| Recorded information |
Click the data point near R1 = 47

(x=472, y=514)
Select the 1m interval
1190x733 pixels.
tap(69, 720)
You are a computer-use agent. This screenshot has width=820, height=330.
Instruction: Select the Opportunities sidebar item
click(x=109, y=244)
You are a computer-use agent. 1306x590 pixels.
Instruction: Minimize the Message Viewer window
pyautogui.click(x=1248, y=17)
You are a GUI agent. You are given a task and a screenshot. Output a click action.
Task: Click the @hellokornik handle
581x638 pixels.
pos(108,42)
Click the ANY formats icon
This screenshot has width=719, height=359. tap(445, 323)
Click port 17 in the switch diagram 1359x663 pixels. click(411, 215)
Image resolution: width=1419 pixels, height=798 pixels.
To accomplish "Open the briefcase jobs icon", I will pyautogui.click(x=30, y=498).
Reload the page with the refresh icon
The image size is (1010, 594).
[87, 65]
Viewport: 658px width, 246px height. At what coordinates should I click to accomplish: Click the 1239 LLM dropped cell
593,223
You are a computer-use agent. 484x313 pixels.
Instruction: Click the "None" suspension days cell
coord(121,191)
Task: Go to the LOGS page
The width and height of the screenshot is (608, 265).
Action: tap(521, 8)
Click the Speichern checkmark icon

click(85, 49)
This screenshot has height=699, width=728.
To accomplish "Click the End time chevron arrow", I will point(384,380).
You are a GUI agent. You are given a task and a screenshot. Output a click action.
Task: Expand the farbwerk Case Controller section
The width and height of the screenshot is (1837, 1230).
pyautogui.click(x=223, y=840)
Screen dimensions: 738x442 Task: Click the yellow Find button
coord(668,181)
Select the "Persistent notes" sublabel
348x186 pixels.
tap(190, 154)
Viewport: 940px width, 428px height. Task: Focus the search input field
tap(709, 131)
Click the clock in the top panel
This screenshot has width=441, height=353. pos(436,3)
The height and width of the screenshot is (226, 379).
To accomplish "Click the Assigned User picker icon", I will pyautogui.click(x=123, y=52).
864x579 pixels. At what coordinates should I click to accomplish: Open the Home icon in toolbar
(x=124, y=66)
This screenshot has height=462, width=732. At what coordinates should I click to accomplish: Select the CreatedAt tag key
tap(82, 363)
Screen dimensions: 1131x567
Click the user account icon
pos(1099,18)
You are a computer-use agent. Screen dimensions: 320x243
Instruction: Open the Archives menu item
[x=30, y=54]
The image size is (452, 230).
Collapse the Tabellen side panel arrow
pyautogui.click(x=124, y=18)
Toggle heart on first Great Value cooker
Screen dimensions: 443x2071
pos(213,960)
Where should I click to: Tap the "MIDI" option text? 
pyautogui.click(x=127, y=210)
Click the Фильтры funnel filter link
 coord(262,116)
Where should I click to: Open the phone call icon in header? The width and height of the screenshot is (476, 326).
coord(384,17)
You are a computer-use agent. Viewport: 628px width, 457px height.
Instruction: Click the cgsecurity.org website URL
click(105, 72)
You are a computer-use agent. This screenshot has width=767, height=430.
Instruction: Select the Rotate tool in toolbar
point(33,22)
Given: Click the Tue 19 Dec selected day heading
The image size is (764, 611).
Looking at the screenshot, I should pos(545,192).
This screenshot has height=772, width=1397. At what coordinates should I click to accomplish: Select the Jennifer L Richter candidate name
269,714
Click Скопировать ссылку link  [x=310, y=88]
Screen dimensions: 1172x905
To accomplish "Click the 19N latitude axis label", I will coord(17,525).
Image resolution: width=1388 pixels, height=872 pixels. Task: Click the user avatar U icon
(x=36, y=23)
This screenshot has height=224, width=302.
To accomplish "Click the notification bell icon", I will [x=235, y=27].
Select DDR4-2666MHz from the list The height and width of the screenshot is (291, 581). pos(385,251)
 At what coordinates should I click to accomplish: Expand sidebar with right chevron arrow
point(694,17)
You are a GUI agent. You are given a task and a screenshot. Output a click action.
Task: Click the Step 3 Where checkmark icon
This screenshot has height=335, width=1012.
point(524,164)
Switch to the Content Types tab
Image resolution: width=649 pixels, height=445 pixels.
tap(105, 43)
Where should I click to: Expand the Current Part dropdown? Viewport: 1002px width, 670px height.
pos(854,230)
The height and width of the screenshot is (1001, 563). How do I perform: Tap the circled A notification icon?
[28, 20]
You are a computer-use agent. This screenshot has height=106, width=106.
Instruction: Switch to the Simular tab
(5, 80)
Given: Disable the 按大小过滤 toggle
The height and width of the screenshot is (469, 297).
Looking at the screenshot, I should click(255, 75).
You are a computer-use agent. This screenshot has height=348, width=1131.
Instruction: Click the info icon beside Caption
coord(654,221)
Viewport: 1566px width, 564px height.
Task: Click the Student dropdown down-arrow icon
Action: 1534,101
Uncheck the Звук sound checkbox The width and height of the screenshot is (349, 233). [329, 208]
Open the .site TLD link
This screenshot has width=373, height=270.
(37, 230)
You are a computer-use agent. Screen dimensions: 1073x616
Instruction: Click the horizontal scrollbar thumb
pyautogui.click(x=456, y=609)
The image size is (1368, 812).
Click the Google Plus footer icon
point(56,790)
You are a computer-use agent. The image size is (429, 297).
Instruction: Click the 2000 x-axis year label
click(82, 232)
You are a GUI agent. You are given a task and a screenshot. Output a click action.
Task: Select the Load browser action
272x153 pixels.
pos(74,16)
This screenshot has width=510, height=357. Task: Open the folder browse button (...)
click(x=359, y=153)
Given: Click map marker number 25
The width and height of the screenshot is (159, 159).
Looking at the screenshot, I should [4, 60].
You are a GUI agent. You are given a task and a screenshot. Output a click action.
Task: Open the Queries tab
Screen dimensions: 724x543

| Task objective |
Without altering a single word, copy the listing above.

| Exercise solution |
Click the data point near R1 = 47

(x=472, y=514)
Select the 1m interval
1190x733 pixels.
tap(69, 720)
You are a computer-use agent. This screenshot has width=820, height=330.
Instruction: Select the Opportunities sidebar item
click(x=109, y=244)
You are a computer-use agent. 1306x590 pixels.
Instruction: Minimize the Message Viewer window
pyautogui.click(x=1248, y=17)
You are a GUI agent. You are given a task and a screenshot. Output a click action.
Task: Click the @hellokornik handle
581x638 pixels.
pos(108,42)
Click the ANY formats icon
This screenshot has width=719, height=359. tap(445, 323)
Click port 17 in the switch diagram 1359x663 pixels. click(411, 215)
Image resolution: width=1419 pixels, height=798 pixels.
To accomplish "Open the briefcase jobs icon", I will pyautogui.click(x=30, y=498).
Reload the page with the refresh icon
The image size is (1010, 594).
[87, 65]
Viewport: 658px width, 246px height. At what coordinates should I click to accomplish: Click the 1239 LLM dropped cell
593,223
You are a computer-use agent. 484x313 pixels.
Instruction: Click the "None" suspension days cell
coord(121,191)
Task: Go to the LOGS page
The width and height of the screenshot is (608, 265).
Action: tap(521, 8)
Click the Speichern checkmark icon

click(85, 49)
This screenshot has height=699, width=728.
To accomplish "Click the End time chevron arrow", I will point(384,380).
You are a GUI agent. You are given a task and a screenshot. Output a click action.
Task: Expand the farbwerk Case Controller section
The width and height of the screenshot is (1837, 1230).
pyautogui.click(x=223, y=840)
Screen dimensions: 738x442 Task: Click the yellow Find button
coord(668,181)
Select the "Persistent notes" sublabel
348x186 pixels.
tap(190, 154)
Viewport: 940px width, 428px height. Task: Focus the search input field
tap(709, 131)
Click the clock in the top panel
This screenshot has width=441, height=353. pos(436,3)
The height and width of the screenshot is (226, 379).
To accomplish "Click the Assigned User picker icon", I will pyautogui.click(x=123, y=52).
864x579 pixels. At what coordinates should I click to accomplish: Open the Home icon in toolbar
(x=124, y=66)
This screenshot has height=462, width=732. At what coordinates should I click to accomplish: Select the CreatedAt tag key
tap(82, 363)
Screen dimensions: 1131x567
Click the user account icon
pos(1099,18)
You are a computer-use agent. Screen dimensions: 320x243
Instruction: Open the Archives menu item
[x=30, y=54]
The image size is (452, 230).
Collapse the Tabellen side panel arrow
pyautogui.click(x=124, y=18)
Toggle heart on first Great Value cooker
Screen dimensions: 443x2071
pos(213,960)
Where should I click to: Tap the "MIDI" option text? 
pyautogui.click(x=127, y=210)
Click the Фильтры funnel filter link
 coord(262,116)
Where should I click to: Open the phone call icon in header? The width and height of the screenshot is (476, 326).
coord(384,17)
You are a computer-use agent. Viewport: 628px width, 457px height.
Instruction: Click the cgsecurity.org website URL
click(105, 72)
You are a computer-use agent. This screenshot has width=767, height=430.
Instruction: Select the Rotate tool in toolbar
point(33,22)
Given: Click the Tue 19 Dec selected day heading
The image size is (764, 611).
Looking at the screenshot, I should pos(545,192).
This screenshot has height=772, width=1397. At what coordinates should I click to accomplish: Select the Jennifer L Richter candidate name
269,714
Click Скопировать ссылку link  [x=310, y=88]
Screen dimensions: 1172x905
To accomplish "Click the 19N latitude axis label", I will coord(17,525).
Image resolution: width=1388 pixels, height=872 pixels. Task: Click the user avatar U icon
(x=36, y=23)
This screenshot has height=224, width=302.
To accomplish "Click the notification bell icon", I will [x=235, y=27].
Select DDR4-2666MHz from the list The height and width of the screenshot is (291, 581). pos(385,251)
 At what coordinates should I click to accomplish: Expand sidebar with right chevron arrow
point(694,17)
You are a GUI agent. You are given a task and a screenshot. Output a click action.
Task: Click the Step 3 Where checkmark icon
This screenshot has height=335, width=1012.
point(524,164)
Switch to the Content Types tab
Image resolution: width=649 pixels, height=445 pixels.
tap(105, 43)
Where should I click to: Expand the Current Part dropdown? Viewport: 1002px width, 670px height.
pos(854,230)
The height and width of the screenshot is (1001, 563). How do I perform: Tap the circled A notification icon?
[28, 20]
You are a computer-use agent. This screenshot has height=106, width=106.
Instruction: Switch to the Simular tab
(5, 80)
Given: Disable the 按大小过滤 toggle
The height and width of the screenshot is (469, 297).
Looking at the screenshot, I should click(255, 75).
You are a computer-use agent. This screenshot has height=348, width=1131.
Instruction: Click the info icon beside Caption
coord(654,221)
Viewport: 1566px width, 564px height.
Task: Click the Student dropdown down-arrow icon
Action: 1534,101
Uncheck the Звук sound checkbox The width and height of the screenshot is (349, 233). [329, 208]
Open the .site TLD link
This screenshot has width=373, height=270.
(37, 230)
You are a computer-use agent. Screen dimensions: 1073x616
Instruction: Click the horizontal scrollbar thumb
pyautogui.click(x=456, y=609)
The image size is (1368, 812).
Click the Google Plus footer icon
point(56,790)
You are a computer-use agent. The image size is (429, 297).
Instruction: Click the 2000 x-axis year label
click(82, 232)
You are a GUI agent. You are given a task and a screenshot. Output a click action.
Task: Select the Load browser action
272x153 pixels.
pos(74,16)
This screenshot has width=510, height=357. Task: Open the folder browse button (...)
click(x=359, y=153)
Given: Click map marker number 25
The width and height of the screenshot is (159, 159).
Looking at the screenshot, I should [4, 60].
You are a GUI agent. You are given a task and a screenshot. Output a click action.
Task: Open the Queries tab
Screen dimensions: 724x543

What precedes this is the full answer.